Collected data
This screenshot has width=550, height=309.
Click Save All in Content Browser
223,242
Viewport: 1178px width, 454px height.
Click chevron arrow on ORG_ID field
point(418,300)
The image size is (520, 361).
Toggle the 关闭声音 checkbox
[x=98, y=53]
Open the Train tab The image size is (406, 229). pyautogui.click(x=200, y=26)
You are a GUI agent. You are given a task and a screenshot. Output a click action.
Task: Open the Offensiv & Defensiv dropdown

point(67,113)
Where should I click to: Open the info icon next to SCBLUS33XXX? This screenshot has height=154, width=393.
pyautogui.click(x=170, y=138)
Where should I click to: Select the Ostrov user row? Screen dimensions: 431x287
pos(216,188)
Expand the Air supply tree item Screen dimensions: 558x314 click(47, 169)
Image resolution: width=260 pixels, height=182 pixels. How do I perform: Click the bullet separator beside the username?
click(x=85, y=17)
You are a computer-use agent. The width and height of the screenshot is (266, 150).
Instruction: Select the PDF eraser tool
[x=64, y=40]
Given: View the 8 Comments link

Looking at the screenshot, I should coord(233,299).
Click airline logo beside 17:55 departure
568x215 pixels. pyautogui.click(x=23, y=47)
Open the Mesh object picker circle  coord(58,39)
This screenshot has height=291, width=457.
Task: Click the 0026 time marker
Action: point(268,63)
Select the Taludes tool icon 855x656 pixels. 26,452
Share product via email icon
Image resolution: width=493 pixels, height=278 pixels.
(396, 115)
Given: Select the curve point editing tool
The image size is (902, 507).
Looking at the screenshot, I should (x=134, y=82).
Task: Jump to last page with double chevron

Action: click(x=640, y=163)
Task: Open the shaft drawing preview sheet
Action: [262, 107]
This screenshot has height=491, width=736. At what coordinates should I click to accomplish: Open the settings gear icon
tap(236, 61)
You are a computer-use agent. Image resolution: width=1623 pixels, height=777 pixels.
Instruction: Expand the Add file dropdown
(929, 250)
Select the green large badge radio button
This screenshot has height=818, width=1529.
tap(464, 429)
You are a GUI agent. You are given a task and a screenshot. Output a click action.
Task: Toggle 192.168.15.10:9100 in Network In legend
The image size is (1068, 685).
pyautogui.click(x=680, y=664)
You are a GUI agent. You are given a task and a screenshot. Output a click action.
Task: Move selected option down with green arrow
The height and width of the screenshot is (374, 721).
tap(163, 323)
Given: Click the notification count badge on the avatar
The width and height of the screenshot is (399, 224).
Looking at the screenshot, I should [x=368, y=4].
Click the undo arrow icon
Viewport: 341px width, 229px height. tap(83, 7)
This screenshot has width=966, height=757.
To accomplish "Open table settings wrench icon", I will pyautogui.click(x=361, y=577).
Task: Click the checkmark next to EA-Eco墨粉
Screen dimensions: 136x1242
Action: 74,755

**Required work**
Could you repeat exactly the lines above from the line with "Click Save All in Content Browser" up to and including the line with "Expand the Air", and only those?

**Answer section**
Click Save All in Content Browser
223,242
Viewport: 1178px width, 454px height.
Click chevron arrow on ORG_ID field
point(418,300)
The image size is (520, 361).
Toggle the 关闭声音 checkbox
[x=98, y=53]
Open the Train tab The image size is (406, 229). pyautogui.click(x=200, y=26)
You are a GUI agent. You are given a task and a screenshot. Output a click action.
Task: Open the Offensiv & Defensiv dropdown

point(67,113)
Where should I click to: Open the info icon next to SCBLUS33XXX? This screenshot has height=154, width=393.
pyautogui.click(x=170, y=138)
Where should I click to: Select the Ostrov user row? Screen dimensions: 431x287
pos(216,188)
Expand the Air supply tree item Screen dimensions: 558x314 click(47, 169)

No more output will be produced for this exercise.